| Required work |
1. Summarize the page on language-aware chunking below in two sentences.
2. Transcribe a passage from the page on language-aware chunking below, beginning at the words "Strategy: Poll when" and stopping after the words "(interpreter + speaker)".

| Excerpted passage |
--------------------

Skip to content

Practical Language-Aware Chunking Design

Practical heuristics for detecting language changes during chunking when diarization output is noisy.

Core Problem

Current chunking only considers time and speaker boundaries. We need language boundary detection for mixed-language audio, but diarization output is noisy (800+ segments, false speaker detection) requiring practical segment handling.

Real-World Context

Typical diarization output:

  • 1hr audio with 5 actual speakers → 800+ segments detected
  • Diarizer reports 12 speakers (due to noise/audio artifacts)
  • Many segments ≤1 second (utterance-based detection)
  • Need minimum 5+ seconds for reliable language detection

Audio scenarios:

  • Conversational: Multiple speakers, translation, code-switching
  • Formal: Panel discussions, Q&A sessions, prepared statements

Probing Strategies for Testing

1. Individual Segment Threshold

Strategy: Poll any segment longer than X seconds

  • Config: min_segment_duration_for_probe: int = 5000 # 5 seconds
  • Use case: Catch longer utterances that might contain language switches
  • Pro: Simple, catches obvious language segments
  • Con: Misses short code-switching

2. Contiguous Speaker Duration

Strategy: Poll when speaker's contiguous segments total > Y seconds

  • Config: min_speaker_duration_for_probe: int = 10000 # 10 seconds
  • Logic: Accumulate consecutive segments from same speaker until interrupted
  • Use case: Speaker delivers longer statement, might switch languages mid-way
  • Special case: Y=0 means probe every speaker appearance (exhaustive)

3. Fixed Speaker Languages

Strategy: Assign known languages to specific speakers

  • Config: fixed_speaker_languages: Dict[str, str] = {"SPEAKER_01": "en", "SPEAKER_02": "vi"}
  • Use case: Known multilingual scenarios (interpreter + speaker)
  • Pro: Eliminates false language detection
  • Con: Requires prior knowledge

4. Contiguous Speaker Consistency

Strategy: Keep language fixed for uninterrupted speaker segments

  • Config: lock_language_until_interruption: bool = True
  • Logic: Once language detected for speaker, maintain until different speaker talks
  • Use case: Formal presentations where speakers stick to one language per turn
  • Pro: Reduces false language switches
  • Con: Misses mid-turn language changes

5. Speaker Transition Probing

Strategy: Always probe language when speaker changes

  • Config: probe_on_speaker_change: bool = True
  • Logic: Check language of new speaker (if sufficient audio available)

--------------------

| Data section |
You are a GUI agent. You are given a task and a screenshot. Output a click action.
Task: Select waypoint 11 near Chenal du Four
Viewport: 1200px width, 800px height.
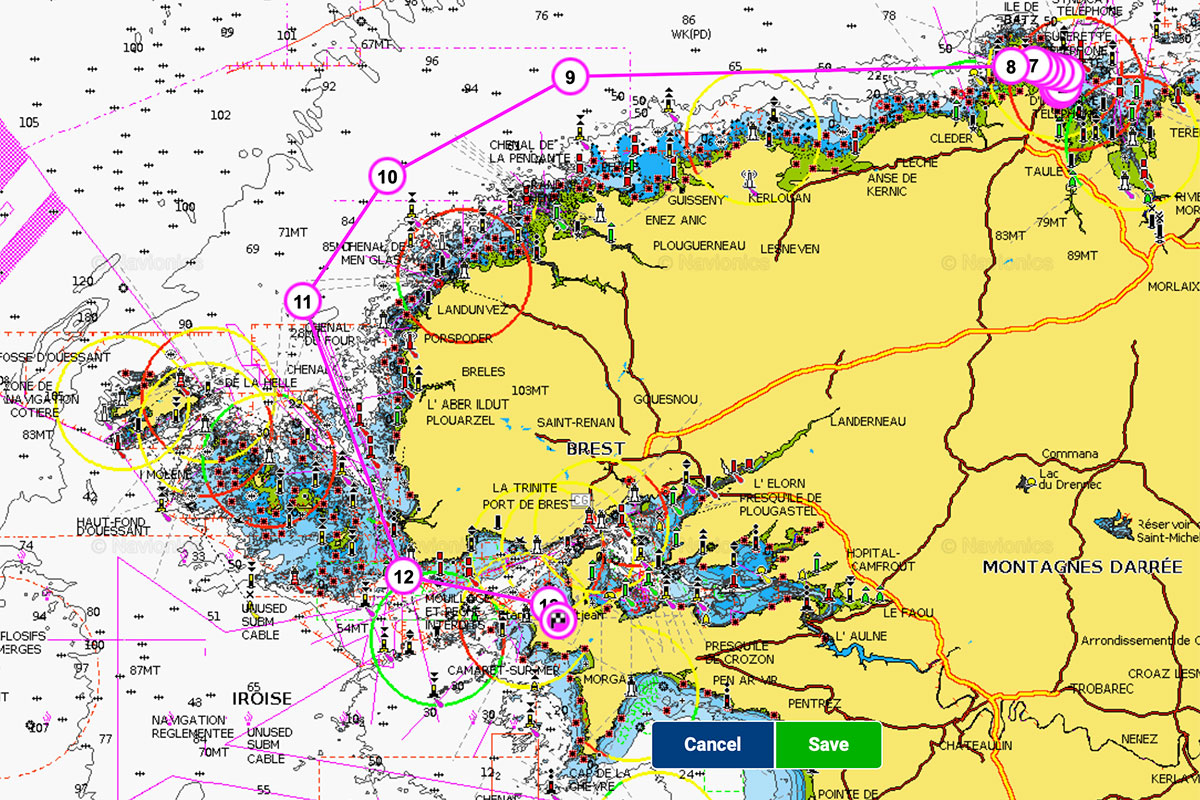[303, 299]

--------------------

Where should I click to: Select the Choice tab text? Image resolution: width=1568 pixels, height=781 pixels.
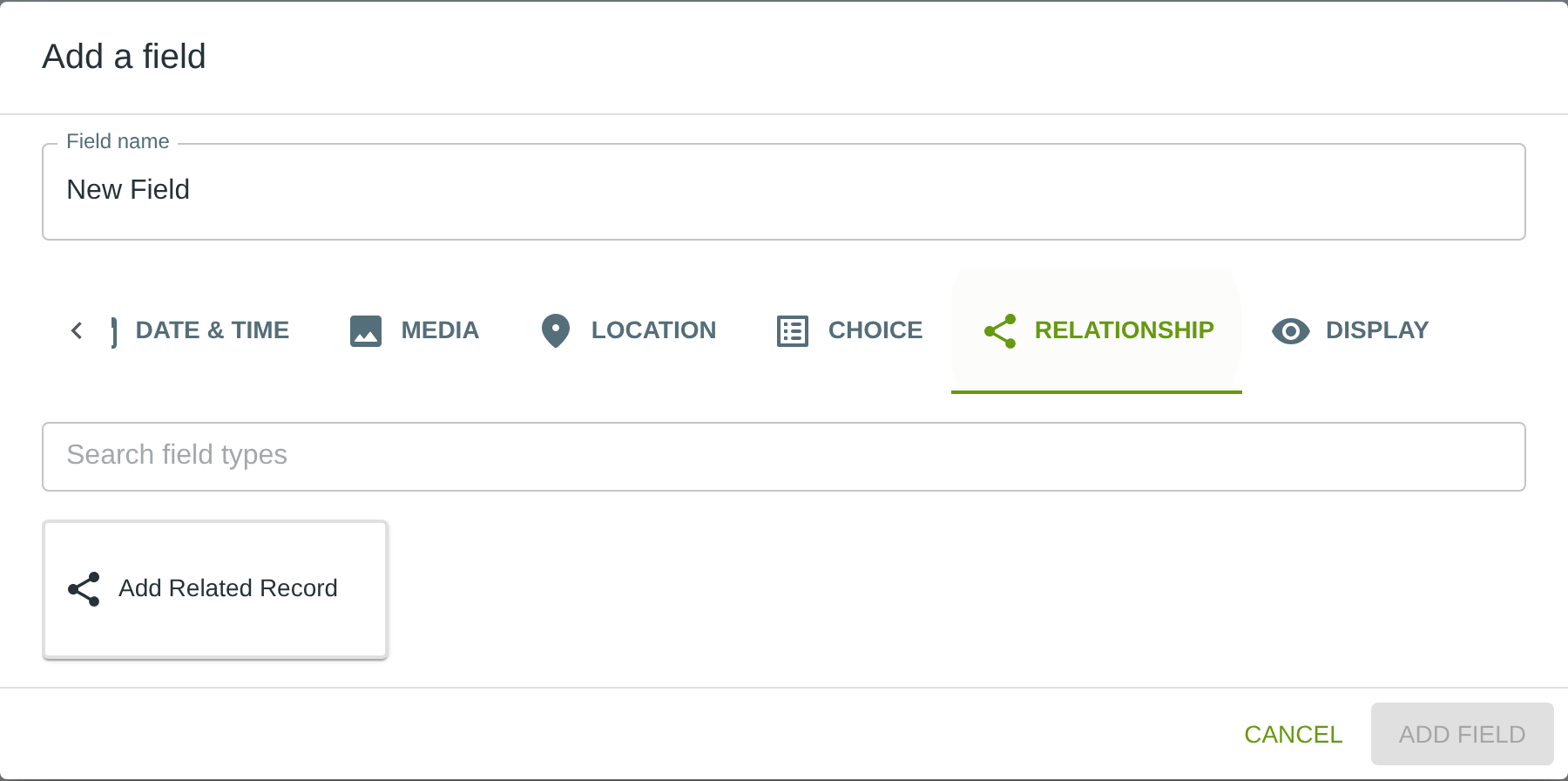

--------------------

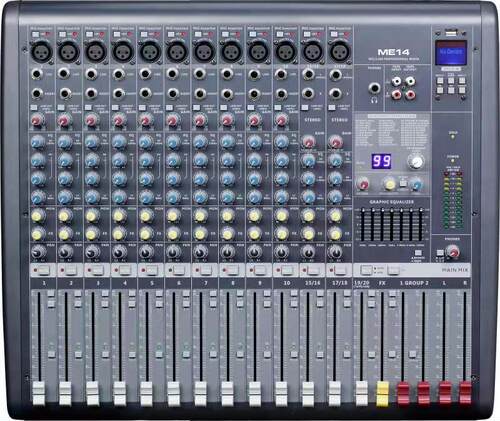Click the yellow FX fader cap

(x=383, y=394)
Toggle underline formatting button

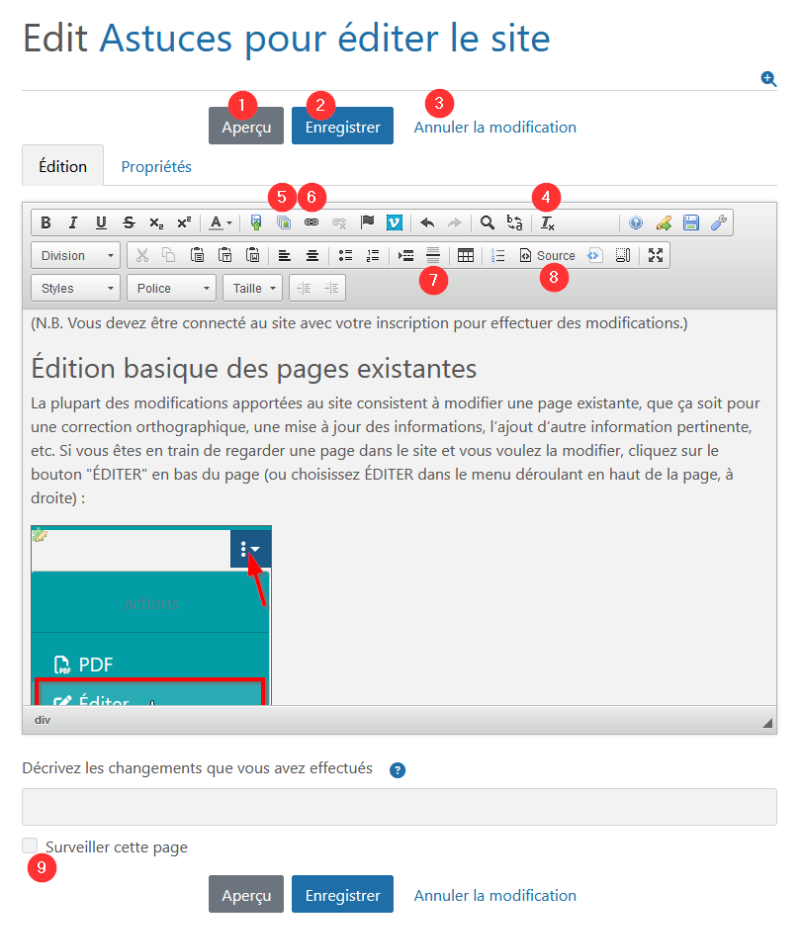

--------------------

| Responses to the tasks |
1. Current chunking considers only time and speaker boundaries, so mixed-language audio needs language boundary detection, but noisy diarization output (800+ segments, false speaker detection) requires practical segment handling. The page lists probing strategies for testing: polling long individual segments, polling long contiguous speaker stretches, assigning fixed languages to known speakers, keeping the language fixed for uninterrupted speaker segments, and always probing when the speaker changes.

2.
Strategy: Poll when speaker's contiguous segments total > Y seconds

  • Config: min_speaker_duration_for_probe: int = 10000 # 10 seconds
  • Logic: Accumulate consecutive segments from same speaker until interrupted
  • Use case: Speaker delivers longer statement, might switch languages mid-way
  • Special case: Y=0 means probe every speaker appearance (exhaustive)

3. Fixed Speaker Languages

Strategy: Assign known languages to specific speakers

  • Config: fixed_speaker_languages: Dict[str, str] = {"SPEAKER_01": "en", "SPEAKER_02": "vi"}
  • Use case: Known multilingual scenarios (interpreter + speaker)